If you were still at WPP, would you sell Kantar?
What I think I would do is sell control of Kantar to a private equity partner with a strong manager, so let’s say somebody like David Calhoun who ran Nielsen. You may remember he came in from GE. He was one of the people who didn’t get Jack Welch’s job. And he came into Nielsen and did a fantastic job, they privatized it, brought it into the market, grew it, and then IPO’d it and then David left to work at Blackstone. That is what I would do. That would mirror what you see happening with a number of companies.
How concerned would you be about a multi-regional or global recession.
I’m not overly concerned about it. I think the model we at S4 capital and MediaMonks … to put it simply, it is faster, better and cheaper.

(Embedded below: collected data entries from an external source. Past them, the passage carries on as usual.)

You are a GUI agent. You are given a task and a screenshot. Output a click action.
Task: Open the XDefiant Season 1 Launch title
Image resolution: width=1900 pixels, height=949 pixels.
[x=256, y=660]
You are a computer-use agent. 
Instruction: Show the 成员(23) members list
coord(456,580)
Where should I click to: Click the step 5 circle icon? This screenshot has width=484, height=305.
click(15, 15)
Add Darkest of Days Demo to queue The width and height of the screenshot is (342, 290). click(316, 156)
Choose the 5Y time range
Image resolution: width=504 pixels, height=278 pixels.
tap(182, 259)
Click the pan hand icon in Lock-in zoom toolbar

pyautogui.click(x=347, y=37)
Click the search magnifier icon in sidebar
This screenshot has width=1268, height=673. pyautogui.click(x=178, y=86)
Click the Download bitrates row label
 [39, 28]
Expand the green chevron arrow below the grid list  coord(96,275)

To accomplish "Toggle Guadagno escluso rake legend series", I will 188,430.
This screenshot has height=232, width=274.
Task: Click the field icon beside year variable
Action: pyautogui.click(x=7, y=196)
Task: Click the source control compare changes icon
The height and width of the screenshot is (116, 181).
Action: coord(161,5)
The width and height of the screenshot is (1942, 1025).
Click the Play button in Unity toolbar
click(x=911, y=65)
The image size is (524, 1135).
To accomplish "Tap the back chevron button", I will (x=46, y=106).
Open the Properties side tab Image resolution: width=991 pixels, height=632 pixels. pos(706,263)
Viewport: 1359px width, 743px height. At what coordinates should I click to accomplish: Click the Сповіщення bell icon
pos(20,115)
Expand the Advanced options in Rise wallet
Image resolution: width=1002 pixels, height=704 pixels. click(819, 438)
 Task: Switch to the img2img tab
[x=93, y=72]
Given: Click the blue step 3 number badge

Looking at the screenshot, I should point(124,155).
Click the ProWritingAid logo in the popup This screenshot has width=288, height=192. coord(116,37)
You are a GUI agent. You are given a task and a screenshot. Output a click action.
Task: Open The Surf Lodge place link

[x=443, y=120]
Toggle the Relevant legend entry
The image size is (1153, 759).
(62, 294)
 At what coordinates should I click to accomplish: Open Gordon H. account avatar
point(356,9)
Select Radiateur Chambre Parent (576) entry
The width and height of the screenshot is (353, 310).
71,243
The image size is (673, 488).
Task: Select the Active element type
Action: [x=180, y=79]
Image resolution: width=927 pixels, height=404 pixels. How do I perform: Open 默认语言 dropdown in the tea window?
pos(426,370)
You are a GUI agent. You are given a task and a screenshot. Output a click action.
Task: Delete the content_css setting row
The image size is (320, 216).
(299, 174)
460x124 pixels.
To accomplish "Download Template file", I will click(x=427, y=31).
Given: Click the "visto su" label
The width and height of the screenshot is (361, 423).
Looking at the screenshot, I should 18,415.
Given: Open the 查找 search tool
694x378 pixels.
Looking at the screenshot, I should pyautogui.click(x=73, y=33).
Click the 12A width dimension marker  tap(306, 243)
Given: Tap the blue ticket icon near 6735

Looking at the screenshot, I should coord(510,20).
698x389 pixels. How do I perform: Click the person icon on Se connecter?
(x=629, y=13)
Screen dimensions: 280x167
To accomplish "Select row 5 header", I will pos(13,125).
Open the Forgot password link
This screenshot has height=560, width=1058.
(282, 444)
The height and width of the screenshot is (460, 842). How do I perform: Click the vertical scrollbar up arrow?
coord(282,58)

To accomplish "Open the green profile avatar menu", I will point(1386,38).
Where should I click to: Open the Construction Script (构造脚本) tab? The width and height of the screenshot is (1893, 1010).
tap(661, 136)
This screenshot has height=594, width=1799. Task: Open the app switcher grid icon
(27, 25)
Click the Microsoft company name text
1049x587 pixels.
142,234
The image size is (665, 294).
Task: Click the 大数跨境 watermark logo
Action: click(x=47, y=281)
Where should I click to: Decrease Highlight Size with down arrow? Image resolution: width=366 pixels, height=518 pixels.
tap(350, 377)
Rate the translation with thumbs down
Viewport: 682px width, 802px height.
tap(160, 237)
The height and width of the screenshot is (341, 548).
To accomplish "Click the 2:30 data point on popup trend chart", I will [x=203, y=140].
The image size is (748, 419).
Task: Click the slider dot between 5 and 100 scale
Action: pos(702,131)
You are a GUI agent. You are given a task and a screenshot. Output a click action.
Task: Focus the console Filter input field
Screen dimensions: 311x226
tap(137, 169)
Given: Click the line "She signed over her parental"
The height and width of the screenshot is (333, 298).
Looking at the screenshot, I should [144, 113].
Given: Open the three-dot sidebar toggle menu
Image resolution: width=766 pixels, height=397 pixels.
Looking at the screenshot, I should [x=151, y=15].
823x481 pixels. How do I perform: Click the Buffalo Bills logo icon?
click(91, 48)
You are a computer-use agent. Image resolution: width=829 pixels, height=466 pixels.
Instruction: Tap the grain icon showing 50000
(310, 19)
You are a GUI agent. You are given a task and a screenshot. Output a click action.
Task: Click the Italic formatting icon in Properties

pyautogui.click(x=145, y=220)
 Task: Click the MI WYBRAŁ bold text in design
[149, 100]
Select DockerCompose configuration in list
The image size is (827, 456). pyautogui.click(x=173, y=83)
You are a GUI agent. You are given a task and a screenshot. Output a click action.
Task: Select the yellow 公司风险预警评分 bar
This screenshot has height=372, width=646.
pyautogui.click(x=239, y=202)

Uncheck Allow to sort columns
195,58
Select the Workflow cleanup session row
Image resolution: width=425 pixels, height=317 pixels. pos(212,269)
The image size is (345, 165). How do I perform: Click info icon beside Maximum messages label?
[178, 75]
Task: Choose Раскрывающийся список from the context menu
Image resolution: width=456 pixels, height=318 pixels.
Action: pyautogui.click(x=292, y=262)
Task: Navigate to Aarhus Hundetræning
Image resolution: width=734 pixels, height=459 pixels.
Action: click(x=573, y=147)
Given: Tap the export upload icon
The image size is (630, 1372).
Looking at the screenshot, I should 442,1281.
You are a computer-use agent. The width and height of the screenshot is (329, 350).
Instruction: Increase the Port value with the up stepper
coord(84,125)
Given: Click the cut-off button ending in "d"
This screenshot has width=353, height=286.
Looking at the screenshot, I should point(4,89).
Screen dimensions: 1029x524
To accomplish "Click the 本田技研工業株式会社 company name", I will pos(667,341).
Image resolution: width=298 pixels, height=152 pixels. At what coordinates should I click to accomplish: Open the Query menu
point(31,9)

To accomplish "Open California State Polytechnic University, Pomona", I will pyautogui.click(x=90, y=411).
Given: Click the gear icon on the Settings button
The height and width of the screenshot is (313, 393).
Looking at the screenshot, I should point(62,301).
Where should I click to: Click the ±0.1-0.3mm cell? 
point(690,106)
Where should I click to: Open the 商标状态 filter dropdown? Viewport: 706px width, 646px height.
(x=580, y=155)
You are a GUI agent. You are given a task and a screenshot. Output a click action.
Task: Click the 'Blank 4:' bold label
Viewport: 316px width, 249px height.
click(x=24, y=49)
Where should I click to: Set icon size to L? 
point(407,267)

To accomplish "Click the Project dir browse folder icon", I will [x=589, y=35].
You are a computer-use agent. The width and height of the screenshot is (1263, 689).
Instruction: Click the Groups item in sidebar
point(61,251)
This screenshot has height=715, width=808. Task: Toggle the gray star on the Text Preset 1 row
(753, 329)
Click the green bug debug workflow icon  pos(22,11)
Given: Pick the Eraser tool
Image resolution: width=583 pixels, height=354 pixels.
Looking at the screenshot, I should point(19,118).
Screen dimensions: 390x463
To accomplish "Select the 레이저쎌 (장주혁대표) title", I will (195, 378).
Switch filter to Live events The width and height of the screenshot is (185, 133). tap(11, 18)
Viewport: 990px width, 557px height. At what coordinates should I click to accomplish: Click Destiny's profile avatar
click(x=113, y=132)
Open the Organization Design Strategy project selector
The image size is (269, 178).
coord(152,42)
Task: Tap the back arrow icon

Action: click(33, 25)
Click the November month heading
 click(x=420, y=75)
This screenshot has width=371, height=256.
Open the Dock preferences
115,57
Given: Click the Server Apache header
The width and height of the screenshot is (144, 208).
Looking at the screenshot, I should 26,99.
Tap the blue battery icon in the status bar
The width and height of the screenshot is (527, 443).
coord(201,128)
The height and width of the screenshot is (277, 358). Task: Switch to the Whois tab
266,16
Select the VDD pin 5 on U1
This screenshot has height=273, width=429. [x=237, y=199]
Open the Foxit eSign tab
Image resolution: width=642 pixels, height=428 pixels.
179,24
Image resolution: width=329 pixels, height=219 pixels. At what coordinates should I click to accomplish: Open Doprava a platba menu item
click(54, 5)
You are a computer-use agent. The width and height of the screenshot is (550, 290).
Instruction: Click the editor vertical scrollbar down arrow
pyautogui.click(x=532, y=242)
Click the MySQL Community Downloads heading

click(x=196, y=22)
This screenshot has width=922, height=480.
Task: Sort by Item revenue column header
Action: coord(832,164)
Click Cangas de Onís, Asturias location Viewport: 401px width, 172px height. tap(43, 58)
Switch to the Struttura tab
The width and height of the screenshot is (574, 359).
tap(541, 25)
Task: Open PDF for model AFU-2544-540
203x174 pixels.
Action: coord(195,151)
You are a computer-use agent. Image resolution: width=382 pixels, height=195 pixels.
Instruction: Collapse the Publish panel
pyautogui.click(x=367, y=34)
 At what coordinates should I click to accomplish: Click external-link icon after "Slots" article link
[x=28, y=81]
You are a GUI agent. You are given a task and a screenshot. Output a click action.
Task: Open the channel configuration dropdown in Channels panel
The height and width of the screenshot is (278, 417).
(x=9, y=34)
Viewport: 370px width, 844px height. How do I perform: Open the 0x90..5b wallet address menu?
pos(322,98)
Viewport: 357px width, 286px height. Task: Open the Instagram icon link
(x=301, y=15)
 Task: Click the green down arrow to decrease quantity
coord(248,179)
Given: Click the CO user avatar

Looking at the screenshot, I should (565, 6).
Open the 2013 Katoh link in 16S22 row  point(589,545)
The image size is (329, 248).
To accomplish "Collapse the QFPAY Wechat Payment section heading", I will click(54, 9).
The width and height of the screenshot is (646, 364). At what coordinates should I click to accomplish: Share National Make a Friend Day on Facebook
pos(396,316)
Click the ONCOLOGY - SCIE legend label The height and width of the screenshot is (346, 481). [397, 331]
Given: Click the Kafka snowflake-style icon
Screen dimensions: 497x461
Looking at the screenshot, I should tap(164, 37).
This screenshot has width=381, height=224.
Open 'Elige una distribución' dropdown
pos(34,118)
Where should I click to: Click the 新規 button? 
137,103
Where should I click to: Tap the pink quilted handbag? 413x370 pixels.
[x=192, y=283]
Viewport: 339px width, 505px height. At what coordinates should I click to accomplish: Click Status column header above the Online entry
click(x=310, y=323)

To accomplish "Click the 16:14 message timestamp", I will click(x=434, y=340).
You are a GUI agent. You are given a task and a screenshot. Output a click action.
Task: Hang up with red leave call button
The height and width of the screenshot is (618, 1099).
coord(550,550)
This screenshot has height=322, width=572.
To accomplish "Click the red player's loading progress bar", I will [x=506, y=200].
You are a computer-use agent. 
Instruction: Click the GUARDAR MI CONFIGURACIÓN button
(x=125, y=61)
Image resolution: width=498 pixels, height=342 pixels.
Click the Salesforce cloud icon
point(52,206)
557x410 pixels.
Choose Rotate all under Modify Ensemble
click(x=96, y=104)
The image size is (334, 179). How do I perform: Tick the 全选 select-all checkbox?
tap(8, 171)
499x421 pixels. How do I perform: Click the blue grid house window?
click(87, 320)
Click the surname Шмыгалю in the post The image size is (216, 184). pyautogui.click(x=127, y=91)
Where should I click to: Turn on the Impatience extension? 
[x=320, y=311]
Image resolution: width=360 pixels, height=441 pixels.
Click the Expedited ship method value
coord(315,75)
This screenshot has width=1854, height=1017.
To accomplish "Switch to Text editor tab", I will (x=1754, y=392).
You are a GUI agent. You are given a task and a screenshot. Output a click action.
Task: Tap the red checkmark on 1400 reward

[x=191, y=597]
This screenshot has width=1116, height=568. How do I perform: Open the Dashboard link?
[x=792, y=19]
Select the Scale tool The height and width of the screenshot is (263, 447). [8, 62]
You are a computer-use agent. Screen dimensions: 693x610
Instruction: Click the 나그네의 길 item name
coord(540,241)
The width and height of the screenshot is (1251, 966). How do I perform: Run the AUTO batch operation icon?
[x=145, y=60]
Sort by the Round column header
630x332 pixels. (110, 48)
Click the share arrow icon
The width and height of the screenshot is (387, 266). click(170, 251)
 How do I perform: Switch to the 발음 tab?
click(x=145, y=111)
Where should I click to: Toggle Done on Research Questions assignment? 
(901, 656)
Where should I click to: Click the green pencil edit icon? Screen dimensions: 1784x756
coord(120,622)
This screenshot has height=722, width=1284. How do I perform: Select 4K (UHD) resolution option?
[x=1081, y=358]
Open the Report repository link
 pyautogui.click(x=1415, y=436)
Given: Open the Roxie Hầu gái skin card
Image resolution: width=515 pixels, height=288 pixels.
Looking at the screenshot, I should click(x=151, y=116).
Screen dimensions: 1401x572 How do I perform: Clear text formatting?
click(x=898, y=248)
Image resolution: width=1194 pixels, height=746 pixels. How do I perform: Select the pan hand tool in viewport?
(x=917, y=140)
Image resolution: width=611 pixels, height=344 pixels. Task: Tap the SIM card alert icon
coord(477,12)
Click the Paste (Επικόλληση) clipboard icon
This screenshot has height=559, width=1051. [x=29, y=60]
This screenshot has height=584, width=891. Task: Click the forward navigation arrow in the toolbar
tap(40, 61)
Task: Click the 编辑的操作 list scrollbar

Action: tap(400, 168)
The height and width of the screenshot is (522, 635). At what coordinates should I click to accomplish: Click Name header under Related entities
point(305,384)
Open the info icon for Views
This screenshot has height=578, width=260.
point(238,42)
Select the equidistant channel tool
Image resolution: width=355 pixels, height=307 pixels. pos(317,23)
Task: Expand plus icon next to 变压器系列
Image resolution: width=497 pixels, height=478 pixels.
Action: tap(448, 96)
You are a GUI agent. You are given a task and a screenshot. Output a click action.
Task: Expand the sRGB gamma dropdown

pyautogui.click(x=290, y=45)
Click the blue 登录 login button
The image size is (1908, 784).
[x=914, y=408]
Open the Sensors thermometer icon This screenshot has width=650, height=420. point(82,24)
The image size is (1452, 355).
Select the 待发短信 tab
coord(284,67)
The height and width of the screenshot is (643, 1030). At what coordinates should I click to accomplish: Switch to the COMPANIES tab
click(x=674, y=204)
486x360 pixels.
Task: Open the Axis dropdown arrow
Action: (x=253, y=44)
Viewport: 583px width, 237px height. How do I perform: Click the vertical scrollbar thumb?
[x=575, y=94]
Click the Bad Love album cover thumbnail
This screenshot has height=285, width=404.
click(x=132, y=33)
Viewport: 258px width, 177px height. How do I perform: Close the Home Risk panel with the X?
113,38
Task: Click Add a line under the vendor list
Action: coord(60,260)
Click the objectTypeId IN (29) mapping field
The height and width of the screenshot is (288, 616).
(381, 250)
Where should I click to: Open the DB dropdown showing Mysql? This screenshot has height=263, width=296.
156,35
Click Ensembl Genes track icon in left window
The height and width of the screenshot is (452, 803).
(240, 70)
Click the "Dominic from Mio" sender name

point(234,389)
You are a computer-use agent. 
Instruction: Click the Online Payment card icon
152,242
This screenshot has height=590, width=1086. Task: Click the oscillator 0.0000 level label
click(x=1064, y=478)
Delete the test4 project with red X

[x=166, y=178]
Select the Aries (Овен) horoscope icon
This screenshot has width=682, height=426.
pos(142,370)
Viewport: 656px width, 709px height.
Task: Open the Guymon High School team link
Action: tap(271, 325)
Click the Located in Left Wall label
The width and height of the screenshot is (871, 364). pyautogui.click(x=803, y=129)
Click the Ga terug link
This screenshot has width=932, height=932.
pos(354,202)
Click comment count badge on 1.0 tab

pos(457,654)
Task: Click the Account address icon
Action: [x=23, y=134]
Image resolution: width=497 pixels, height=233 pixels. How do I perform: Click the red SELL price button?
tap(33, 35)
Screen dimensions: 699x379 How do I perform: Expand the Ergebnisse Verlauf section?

Our cost structures are modest, our bureaucracy is modest. Our overheads are modest. So we have not had the opportunity to do bad things yet. That doesn’t mean in a fool’s time we might make some mistakes. We all do. But we have not had time or a lengthy period of time to develop bad habits.
What should the ad industry pay attention to as they watch you at MediaMonks, S4?
We will see in time. I spent nine years of my life at Saatchi. 33 years of my life at WPP. And I guess god willing I’ll spend seven on this.
WPP was a wire and plastics business. That is how it started off. With increased competition from China, the business remains. I’ve always wondered if you kept the wire and plastics business of WPP for nostalgic reasons.
It still exists … it is not as successful as it used to be as a manufacturing business. Whether you call [keeping] it nostalgic or emotional [is up to you]. You mentioned China, it goes back to your question with the trade war, I think the trade war is about the struggle between the two most powerful nations on the planet which is the U.S. and China and obviously we want to build our business in the US, which is a $20 trillion economy and the world is $70 trillion and China is about $10 trillion. We are already in Shanghai and Singapore and Asia and we want to develop in India too. So Asia is going to be increasingly important for us as well. So those two economies will be vitally important to our development just like it was for WPP too.